* Required work
Please output only the lines that begin at the line with "The image size is (1400, 866)." and run through the end of the entries below, exactly as written. Drop all pictures.

* Records for this exercise
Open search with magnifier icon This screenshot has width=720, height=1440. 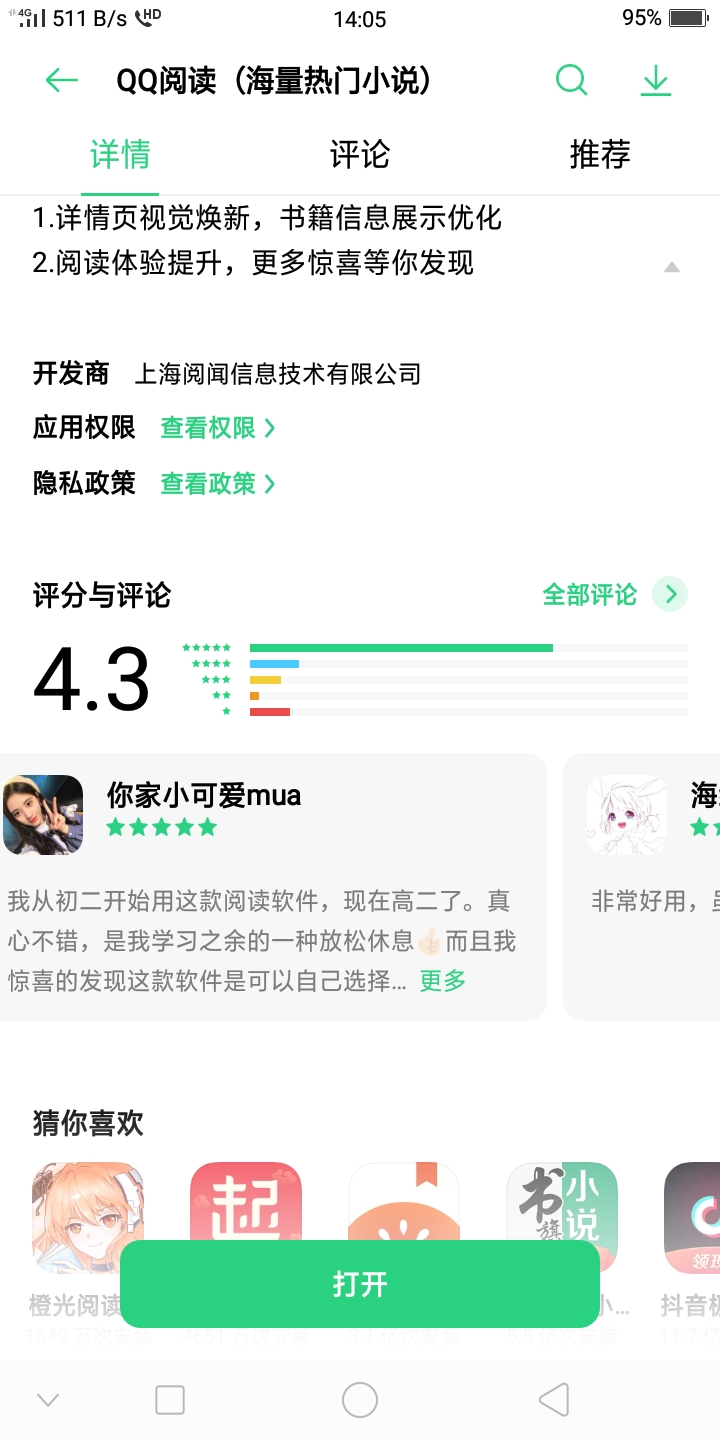pyautogui.click(x=571, y=80)
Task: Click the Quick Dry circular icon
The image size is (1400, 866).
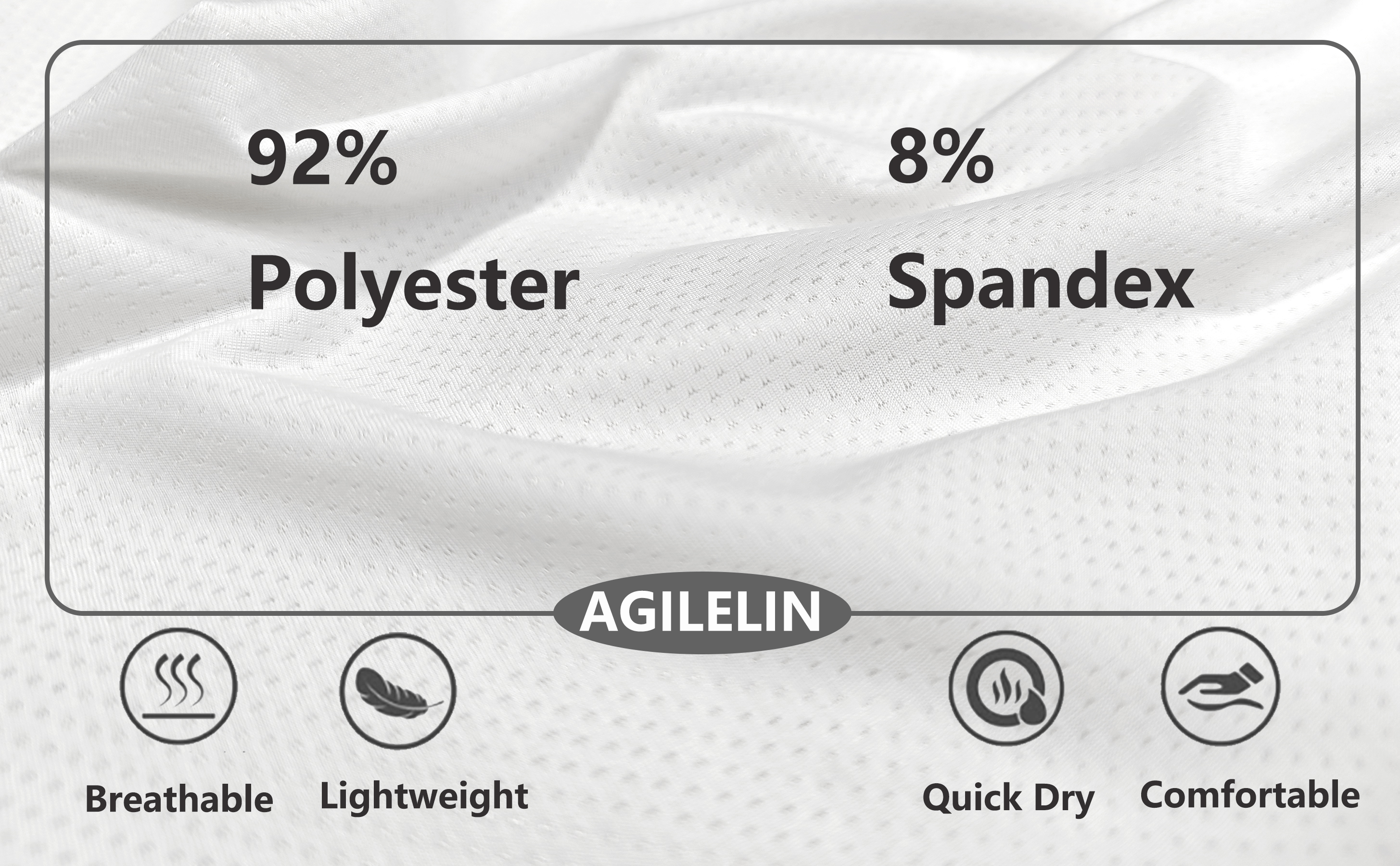Action: (x=1006, y=688)
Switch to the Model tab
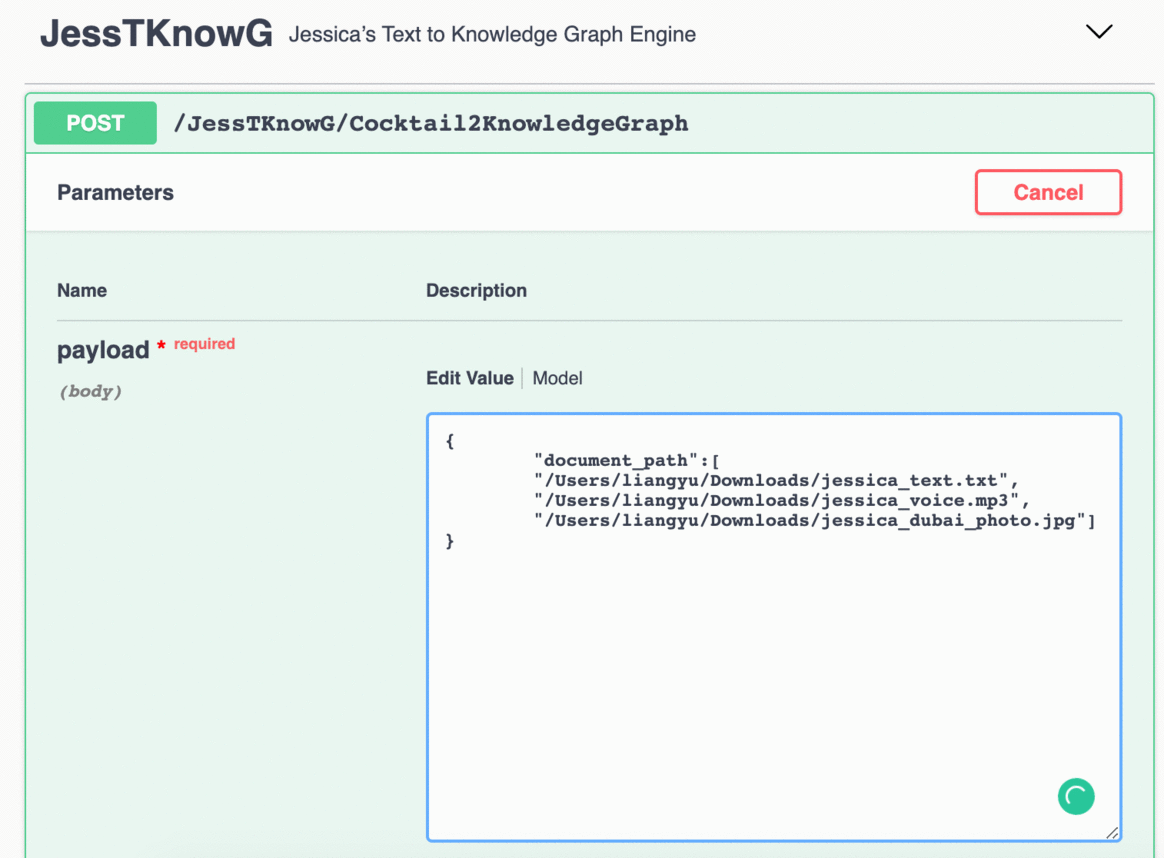Viewport: 1164px width, 858px height. [x=558, y=379]
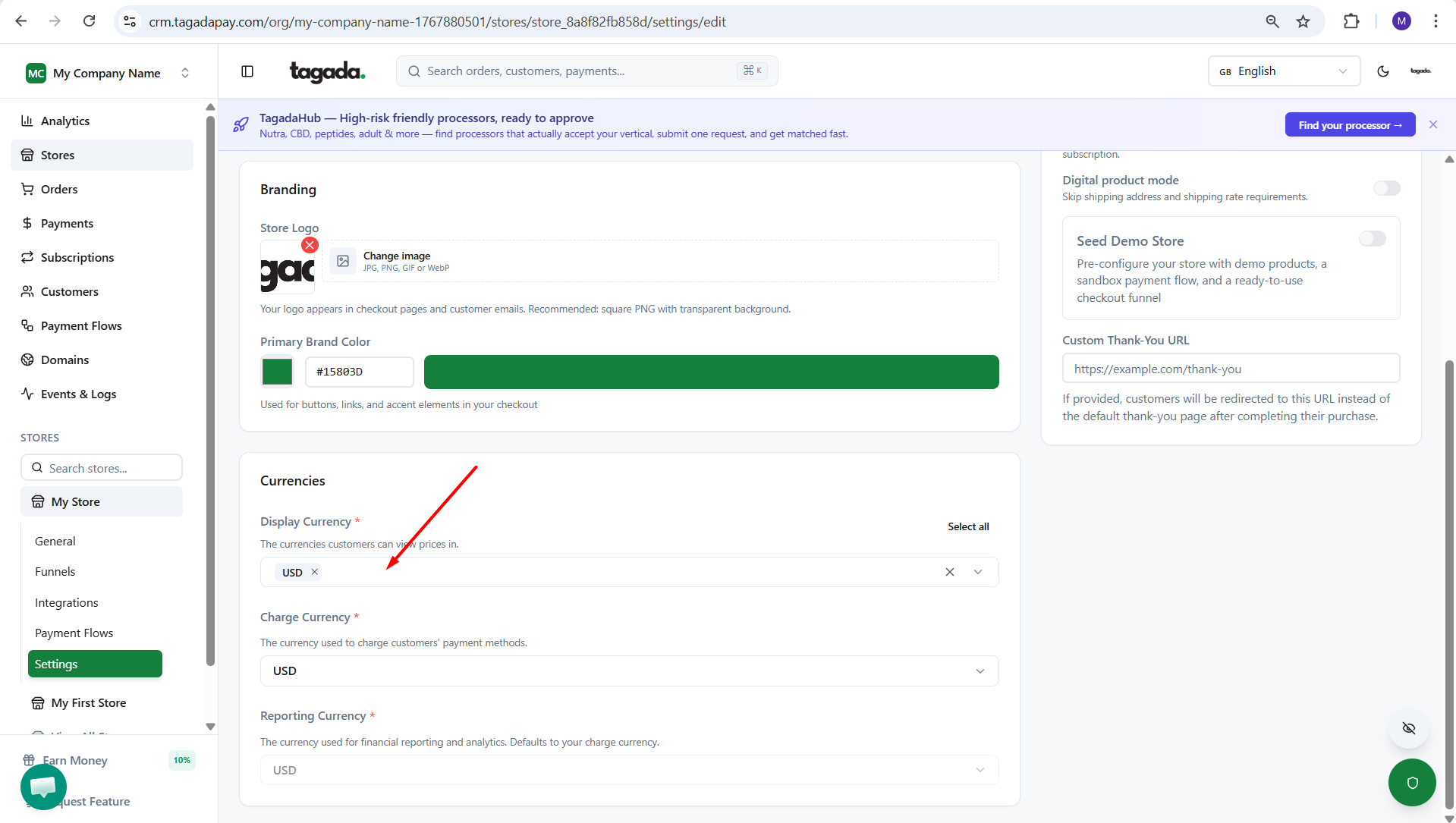Open the Charge Currency dropdown
Image resolution: width=1456 pixels, height=823 pixels.
(629, 671)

* Final answer
The image size is (1400, 866).
Action: (x=1006, y=688)
Switch to the Model tab
Viewport: 1164px width, 858px height. [x=558, y=379]
Open the Charge Currency dropdown
Image resolution: width=1456 pixels, height=823 pixels.
(629, 671)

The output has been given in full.